Genome Editing with CRISPR-Cas9
-- posted January 2016 --
CRISPR (Clustered Regularly-Interspaced Short Palindromic Repeats) is a gene-editing method for accurate modification of targeted single or multiple genes in the genome of any organism. The latest progress in the CRISPR method has frequently been listed as one of the top scientific advancements in 2015, and also has been called by MIT Technology Review ‘the biggest biotech discovery of the century.’
The following 4:13 minutes video provides an excellent brief overview of the main principle of work of CRISPR.
https://www.youtube.com/watch?v=2pp17E4E-O8
The method is based on the use of a protein called Cas9, and was initially found in bacteria. They have been using it for millennia for modifying their own DNA as a protective means against viruses. Cas9 acts as a pair of molecular scissors that are employed to cut out the virus DNA sequence, which is afterwards replaced with a harmless sequence of DNA. The process of matching Cas9 with the target gene sequence is carried out with the help of guide RNA.
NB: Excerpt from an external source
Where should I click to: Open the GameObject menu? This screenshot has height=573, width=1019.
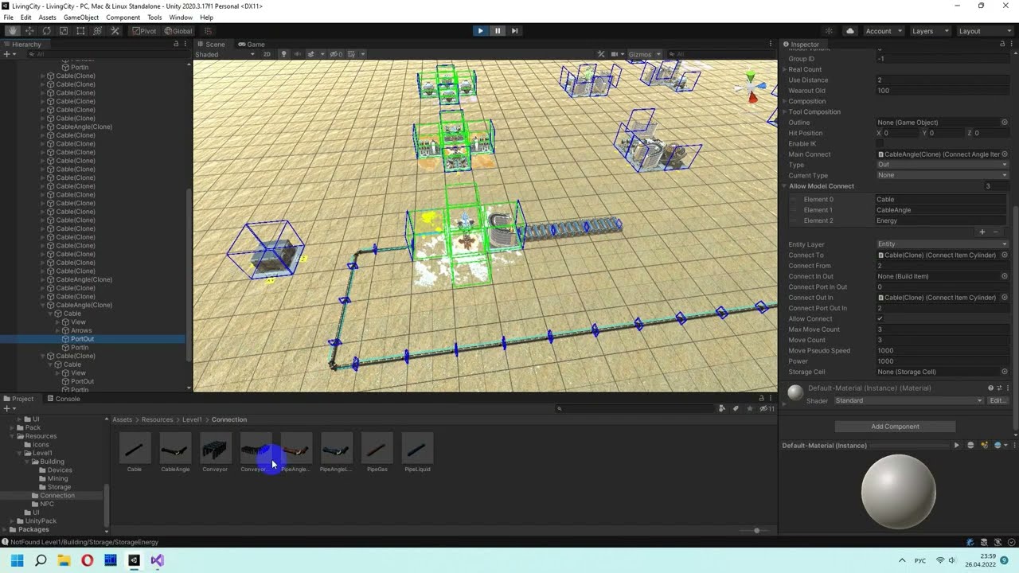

Later research showed that the same technique can be applied to cut out any particular piece of DNA in the genome of any species, and consequently to turn genes on or off – a process known as genome engineering. Pairing Cas9 with guide RNA that carries a DNA sequence matching the region in the DNA at the location of the targeted gene, allows the editing complex to latch accurately with the target gene, where Cas9 would cut the DNA sequence and disable the gene permanently. The complementary sequence of DNA carrying the desired gene would then replace the original gene in the genome.
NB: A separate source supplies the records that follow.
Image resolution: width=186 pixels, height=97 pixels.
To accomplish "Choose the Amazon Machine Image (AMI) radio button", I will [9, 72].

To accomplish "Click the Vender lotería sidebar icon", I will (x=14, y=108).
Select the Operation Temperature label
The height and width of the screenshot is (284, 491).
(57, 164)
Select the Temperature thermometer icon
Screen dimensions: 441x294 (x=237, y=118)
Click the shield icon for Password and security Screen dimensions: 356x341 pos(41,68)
The advantage of CRISPR over other similar gene-editing methods, such as restriction enzymes, is its precision. Considering that the previous methods could not achieve good control in cutting DNA, disabling specific genes before CRISPR was a challenging task. In addition, CRISPR can be used for editing multiple genes in a single procedure, and therefore it is suitable for treating complex diseases affected by a multitude of genes.
Our understanding of the function of approximately 20,000 genes in the human genome is still rudimentary, thus by disabling certain genes researchers can study their function and get a better understanding of their influence. Vice versa, dormant genes in the genome can be activated in order to impart new functions to the cells.
Areas of application that can potentially benefit from CRISPR are: treating diseases (such as diabetes or cancer) using a precise gene-therapy treatment, designing more efficient drugs, developing food crops with enhanced infections resistance, designing biomaterials with new functions and properties, etc.